Government document published today concludes that

  • Targets for green transport fuels should be increased beyond the level initially proposed
  • Fuels made from waste plastics and industrial gases should be incentivised

The Department for Transport published its conclusions on strengthening the Renewable Transport Fuel Obligation today.

Gaynor Hartnell, Chief Executive of the Renewable Transport Fuel Association said

“Our call for the obligation to be increased has been heard, but even a 5% increase leaves the obligation level inconsistent with the Government’s plans for electrification. Decarbonisation of both fuels and vehicles is needed; they play a complimentary role and both must be pursued with equal vigour.

Doubling the increase to 5% might be seen as a welcome first step, but we will keep pressing for fuels to play the fullest role they can in greening transport. Further target increases are inevitable, and sustainable feedstocks for biofuels are not a limiting factor, as our research has demonstrated [1].”

The decision to include recycled carbon fuels [2] is welcome, and we look forward to working with the DfT on the details. We had argued that a wider range of fossil fuel derived wastes should have been included, as there can be significant environmental benefits from diverting these materials from their existing disposal or recovery routes into transport fuels. Turning end of life tyres into transport fuel is a shining example of this [3].
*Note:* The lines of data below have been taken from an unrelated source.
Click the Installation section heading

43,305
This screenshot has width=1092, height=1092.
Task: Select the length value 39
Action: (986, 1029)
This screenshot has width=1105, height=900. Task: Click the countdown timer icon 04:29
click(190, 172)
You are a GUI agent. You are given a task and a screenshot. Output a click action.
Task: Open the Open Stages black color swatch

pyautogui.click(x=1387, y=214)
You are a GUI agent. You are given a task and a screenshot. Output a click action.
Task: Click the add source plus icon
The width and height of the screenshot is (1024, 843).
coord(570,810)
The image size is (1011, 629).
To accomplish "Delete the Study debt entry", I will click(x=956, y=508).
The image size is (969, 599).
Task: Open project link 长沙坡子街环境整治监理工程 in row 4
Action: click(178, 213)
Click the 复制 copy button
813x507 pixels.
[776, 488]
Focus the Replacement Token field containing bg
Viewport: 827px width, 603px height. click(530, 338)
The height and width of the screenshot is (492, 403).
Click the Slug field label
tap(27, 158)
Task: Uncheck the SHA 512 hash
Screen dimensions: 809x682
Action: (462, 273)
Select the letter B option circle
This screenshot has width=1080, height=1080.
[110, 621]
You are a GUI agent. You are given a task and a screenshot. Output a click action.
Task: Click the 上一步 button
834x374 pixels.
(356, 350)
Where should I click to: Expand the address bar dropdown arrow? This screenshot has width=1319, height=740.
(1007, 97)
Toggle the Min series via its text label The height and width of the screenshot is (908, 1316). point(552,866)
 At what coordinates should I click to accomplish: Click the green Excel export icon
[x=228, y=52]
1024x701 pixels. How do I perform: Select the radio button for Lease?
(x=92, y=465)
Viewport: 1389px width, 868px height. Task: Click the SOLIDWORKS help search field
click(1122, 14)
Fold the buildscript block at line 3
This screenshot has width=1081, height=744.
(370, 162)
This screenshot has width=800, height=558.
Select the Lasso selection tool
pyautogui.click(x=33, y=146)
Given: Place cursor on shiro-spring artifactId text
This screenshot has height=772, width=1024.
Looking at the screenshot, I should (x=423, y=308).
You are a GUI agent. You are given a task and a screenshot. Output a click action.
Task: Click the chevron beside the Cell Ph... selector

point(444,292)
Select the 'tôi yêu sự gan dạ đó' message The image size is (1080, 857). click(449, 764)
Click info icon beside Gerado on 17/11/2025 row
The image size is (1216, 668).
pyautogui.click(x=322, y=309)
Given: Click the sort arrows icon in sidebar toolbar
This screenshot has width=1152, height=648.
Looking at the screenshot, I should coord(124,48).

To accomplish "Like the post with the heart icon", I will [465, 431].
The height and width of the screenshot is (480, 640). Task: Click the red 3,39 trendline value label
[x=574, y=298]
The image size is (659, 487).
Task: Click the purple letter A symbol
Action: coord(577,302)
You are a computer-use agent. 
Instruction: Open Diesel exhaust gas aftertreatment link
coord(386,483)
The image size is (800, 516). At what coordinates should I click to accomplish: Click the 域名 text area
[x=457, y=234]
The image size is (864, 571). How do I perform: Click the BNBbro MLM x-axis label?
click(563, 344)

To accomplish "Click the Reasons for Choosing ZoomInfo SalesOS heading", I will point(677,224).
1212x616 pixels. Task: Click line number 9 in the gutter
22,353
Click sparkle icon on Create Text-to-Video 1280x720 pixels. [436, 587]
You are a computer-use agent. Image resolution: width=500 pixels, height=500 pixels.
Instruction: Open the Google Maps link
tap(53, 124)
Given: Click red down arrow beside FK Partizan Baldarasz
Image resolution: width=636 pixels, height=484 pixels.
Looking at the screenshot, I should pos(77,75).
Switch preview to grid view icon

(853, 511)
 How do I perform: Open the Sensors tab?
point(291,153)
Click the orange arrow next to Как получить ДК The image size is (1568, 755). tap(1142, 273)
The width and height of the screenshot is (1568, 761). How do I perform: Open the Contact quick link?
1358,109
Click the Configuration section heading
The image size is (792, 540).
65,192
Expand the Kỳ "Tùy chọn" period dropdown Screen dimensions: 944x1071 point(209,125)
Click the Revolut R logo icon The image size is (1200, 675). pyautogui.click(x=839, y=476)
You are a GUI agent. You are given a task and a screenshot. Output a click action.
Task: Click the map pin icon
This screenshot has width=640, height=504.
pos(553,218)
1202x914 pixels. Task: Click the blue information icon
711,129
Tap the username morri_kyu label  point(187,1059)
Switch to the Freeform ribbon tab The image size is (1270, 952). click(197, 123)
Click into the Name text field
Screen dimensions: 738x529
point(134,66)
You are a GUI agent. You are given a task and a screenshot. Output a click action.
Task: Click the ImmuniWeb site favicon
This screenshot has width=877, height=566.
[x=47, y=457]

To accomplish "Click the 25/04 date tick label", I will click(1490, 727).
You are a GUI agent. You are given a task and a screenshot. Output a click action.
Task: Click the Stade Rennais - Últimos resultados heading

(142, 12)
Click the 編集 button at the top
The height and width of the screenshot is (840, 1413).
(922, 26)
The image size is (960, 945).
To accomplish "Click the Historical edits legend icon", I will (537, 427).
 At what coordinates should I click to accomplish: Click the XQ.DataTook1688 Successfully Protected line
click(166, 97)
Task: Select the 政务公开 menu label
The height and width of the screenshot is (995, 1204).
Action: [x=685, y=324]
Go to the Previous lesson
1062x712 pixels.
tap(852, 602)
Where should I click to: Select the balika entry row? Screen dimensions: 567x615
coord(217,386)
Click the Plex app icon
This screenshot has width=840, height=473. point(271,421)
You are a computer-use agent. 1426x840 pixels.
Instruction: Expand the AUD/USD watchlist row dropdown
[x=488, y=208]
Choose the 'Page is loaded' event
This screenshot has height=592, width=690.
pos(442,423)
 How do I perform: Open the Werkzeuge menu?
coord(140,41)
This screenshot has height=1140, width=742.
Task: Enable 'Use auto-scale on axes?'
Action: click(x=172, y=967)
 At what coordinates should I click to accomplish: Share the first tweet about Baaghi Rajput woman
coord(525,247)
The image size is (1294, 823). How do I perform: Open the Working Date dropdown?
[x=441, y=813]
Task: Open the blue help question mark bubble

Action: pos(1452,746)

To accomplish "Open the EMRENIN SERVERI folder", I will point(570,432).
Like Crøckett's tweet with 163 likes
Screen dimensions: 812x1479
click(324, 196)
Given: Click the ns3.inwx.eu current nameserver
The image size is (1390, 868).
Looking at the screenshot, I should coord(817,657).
Grant Pearson, Chair of the RTFA, said

“The announcement of a dedicated strategy to address the role fuels can play in road, maritime and aviation transport is most welcome, and should help DfT set meaningful and ambitious RTFO target levels.  I have every confidence that once that work is undertaken, it will show the benefits of a significant target increase.  The 5% increase announced today is not sufficient.”


Notes for editors

The RTFA represents the largest number of producers of renewable transport fuel.  Its members account for 100% of the UK’s production of bioethanol and biodiesel, and all supplies of biomethane and biopropane to transport.  They are also active in developing projects for the production of sustainable aviation fuel, and advanced drop in fuels.

Among other changes to the RTFO are

  • Enabling renewable hydrogen to be used in fuel cell trains and shipping
  • Increases to sustainability standards

[1] The RTFA commissioned a study by Prima to quantify the extent to which targets could be increased through the use of feedstocks that are considered to have very low land use impacts.  The conclusion was that the basic obligation level could be increased to at least 21%.  The results of this study can be found on

[2] Recycled Carbon Fuels are fossil fuels that are going to be burned anyway, but which save more carbon if they are converted into transport fuel.  Examples are black bin bag waste which would otherwise go to an energy from waste plant and produce electricity.  Thanks to the UK’s success in deploying renewable electricity generation, grid electricity has much lower carbon emissions that before, whereas slow progress on decarbonising transport fuels means greater savings are achieved by replacing diesel.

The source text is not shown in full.